** Start DATA FOR THE TASK **
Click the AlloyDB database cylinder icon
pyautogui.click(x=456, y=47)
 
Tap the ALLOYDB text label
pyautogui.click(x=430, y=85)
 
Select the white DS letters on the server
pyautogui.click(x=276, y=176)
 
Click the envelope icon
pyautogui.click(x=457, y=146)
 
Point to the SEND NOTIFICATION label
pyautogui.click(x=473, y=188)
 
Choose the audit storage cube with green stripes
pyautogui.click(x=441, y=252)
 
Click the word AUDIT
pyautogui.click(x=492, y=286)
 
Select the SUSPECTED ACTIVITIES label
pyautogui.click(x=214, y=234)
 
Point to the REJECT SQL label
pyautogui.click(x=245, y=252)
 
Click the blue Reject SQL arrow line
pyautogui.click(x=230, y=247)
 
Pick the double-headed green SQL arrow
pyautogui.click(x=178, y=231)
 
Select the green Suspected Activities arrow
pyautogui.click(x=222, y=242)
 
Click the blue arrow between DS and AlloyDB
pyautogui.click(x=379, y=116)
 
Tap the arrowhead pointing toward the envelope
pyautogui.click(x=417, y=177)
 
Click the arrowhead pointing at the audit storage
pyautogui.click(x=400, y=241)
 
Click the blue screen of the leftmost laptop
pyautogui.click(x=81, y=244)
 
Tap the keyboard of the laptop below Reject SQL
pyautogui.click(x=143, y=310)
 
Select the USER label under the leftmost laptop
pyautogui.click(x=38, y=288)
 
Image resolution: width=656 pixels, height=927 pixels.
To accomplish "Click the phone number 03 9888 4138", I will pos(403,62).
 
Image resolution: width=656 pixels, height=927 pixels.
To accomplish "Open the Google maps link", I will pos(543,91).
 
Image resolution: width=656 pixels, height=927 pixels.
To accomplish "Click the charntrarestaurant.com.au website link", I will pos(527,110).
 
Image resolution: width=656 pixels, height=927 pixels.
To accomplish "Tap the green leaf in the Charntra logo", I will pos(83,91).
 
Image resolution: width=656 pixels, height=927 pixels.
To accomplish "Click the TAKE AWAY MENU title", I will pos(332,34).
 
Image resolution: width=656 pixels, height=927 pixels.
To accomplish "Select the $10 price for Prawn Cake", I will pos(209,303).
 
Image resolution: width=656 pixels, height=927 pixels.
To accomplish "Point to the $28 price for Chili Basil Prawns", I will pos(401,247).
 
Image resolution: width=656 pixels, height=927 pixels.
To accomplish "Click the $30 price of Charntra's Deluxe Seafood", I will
** End DATA FOR THE TASK **
(PROBLEM STATEMENT): Rewrite the stretch of source data from the line containing "Click the word AUDIT" through the line containing "pyautogui.click(x=38, y=288)", keeping every line and subtracting 96 from each click coordinate.

(FULL SOLUTION):
Click the word AUDIT
pyautogui.click(x=396, y=190)
 
Select the SUSPECTED ACTIVITIES label
pyautogui.click(x=118, y=138)
 
Point to the REJECT SQL label
pyautogui.click(x=149, y=156)
 
Click the blue Reject SQL arrow line
pyautogui.click(x=134, y=151)
 
Pick the double-headed green SQL arrow
pyautogui.click(x=82, y=135)
 
Select the green Suspected Activities arrow
pyautogui.click(x=126, y=146)
 
Click the blue arrow between DS and AlloyDB
pyautogui.click(x=283, y=20)
 
Tap the arrowhead pointing toward the envelope
pyautogui.click(x=321, y=81)
 
Click the arrowhead pointing at the audit storage
pyautogui.click(x=304, y=145)
 
Click the blue screen of the leftmost laptop
pyautogui.click(x=-15, y=148)
 
Tap the keyboard of the laptop below Reject SQL
pyautogui.click(x=47, y=214)
 
Select the USER label under the leftmost laptop
pyautogui.click(x=-58, y=192)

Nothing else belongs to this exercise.